In March 2008, Bazar and Van Day reunited with the other members of Guys 'n' Dolls for several TV appearances in the Netherlands. The original six members also reunited for a concert held in Amsterdam on 17 October.

In April 2008, Bazar and her son, Sam, appeared on the Australian television show, My Kid's a Star. In the first episode, Bazar talked about her career.
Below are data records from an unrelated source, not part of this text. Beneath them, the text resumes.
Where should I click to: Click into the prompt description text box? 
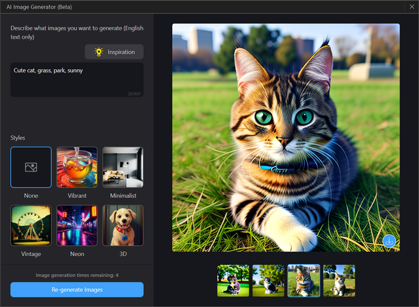[77, 83]
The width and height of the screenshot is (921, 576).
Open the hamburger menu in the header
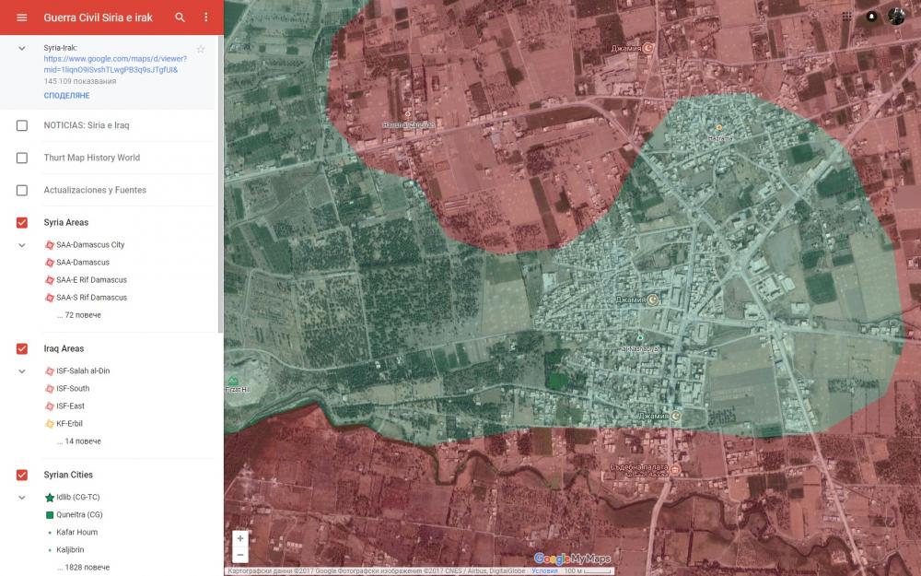point(22,18)
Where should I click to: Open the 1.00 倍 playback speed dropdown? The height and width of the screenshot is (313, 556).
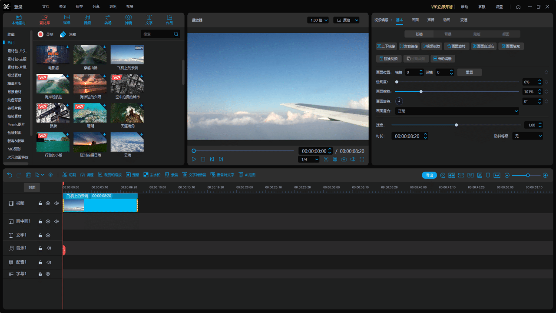(x=318, y=20)
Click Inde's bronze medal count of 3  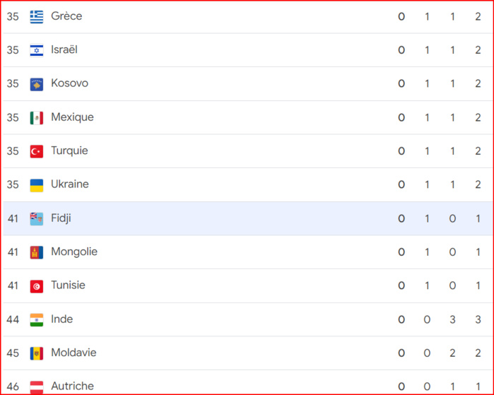tap(452, 319)
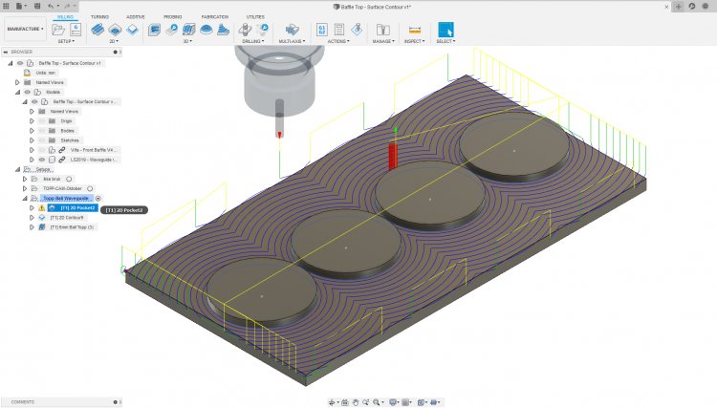Toggle visibility of the Models node
Screen dimensions: 717x408
28,92
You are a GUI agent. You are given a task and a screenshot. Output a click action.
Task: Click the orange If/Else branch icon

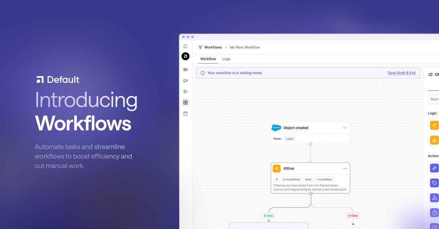pyautogui.click(x=277, y=168)
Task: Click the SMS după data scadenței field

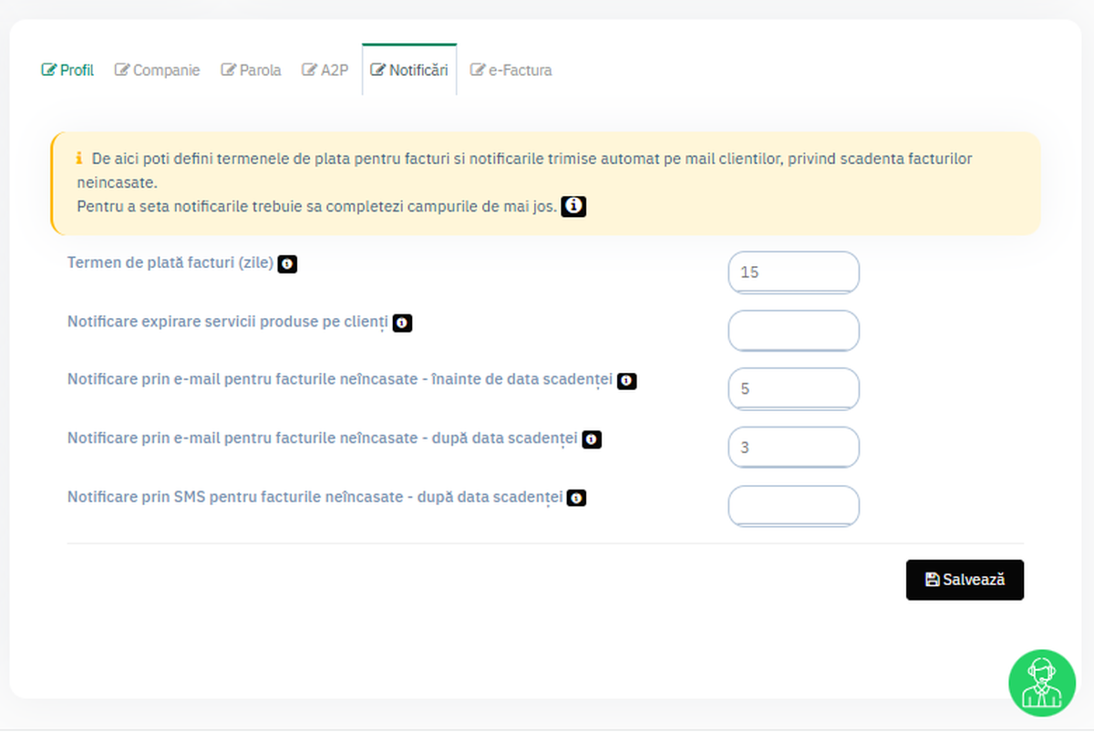Action: [x=793, y=506]
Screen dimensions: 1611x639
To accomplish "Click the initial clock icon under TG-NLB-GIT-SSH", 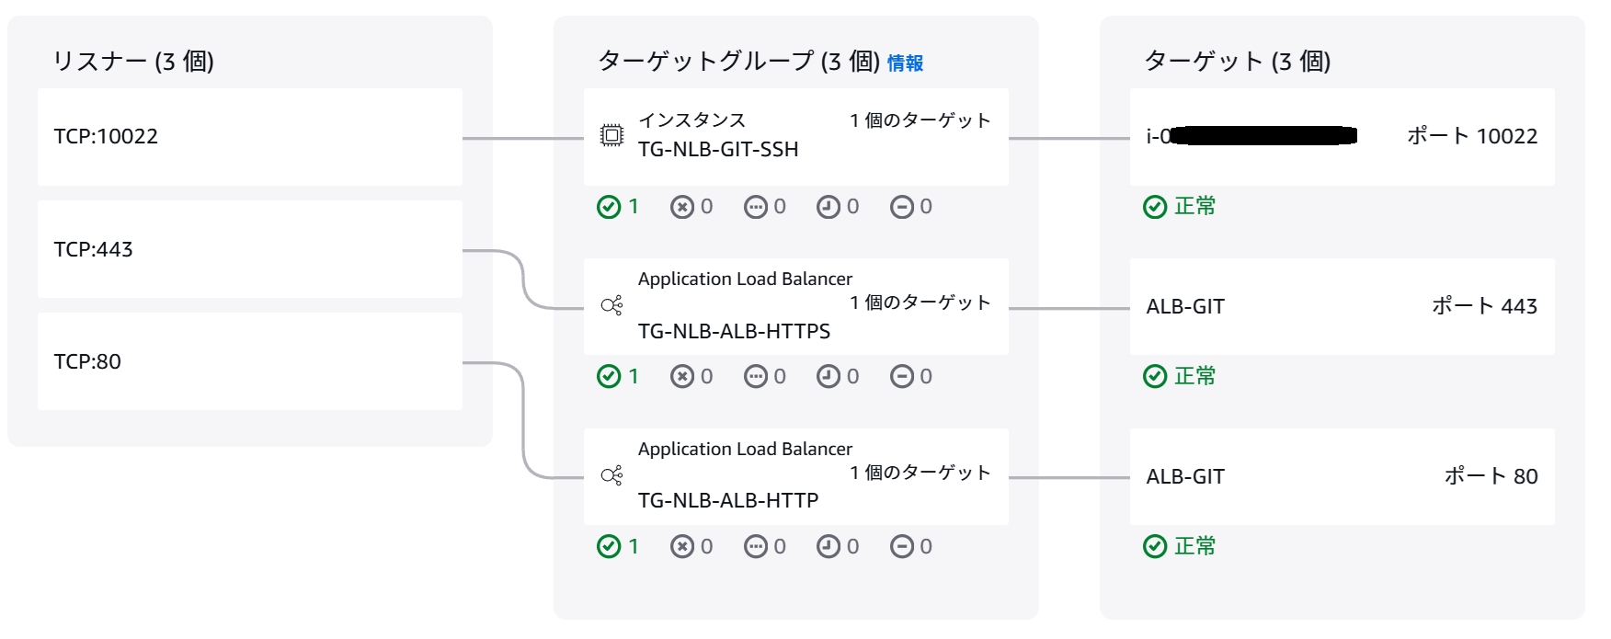I will coord(828,207).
In August 2008, Bazar took part in a makeover show with Van Day called Pop Goes the Band, which was screened on Living TV in February 2009.

Solo career

Bazar released one solo studio album in 1985 called The Big Kiss, which she co-wrote. It was produced by Arif Mardin and featured the singles "The Big Kiss" and "Too Much in Love". The album reportedly cost half a million pounds to produce and generated media attention, but according to Bazar, the album's circulation was poor due to a mix-up at the record company, with the album unavailable at the time of its advertised release. Today Bazar mentions the incident as the most upsetting of her career, but she has high regard for the album, saying it had "a strong pedigree".

The same year, she recorded the theme song for the US film, Gotcha!. This was released as a single in the US.

In 2012, Bazar formed the new pop concept TnA Project. A single, "Hold Me on the Dance Floor", was recorded, with Bazar on lead vocals. The record was released in May 2012.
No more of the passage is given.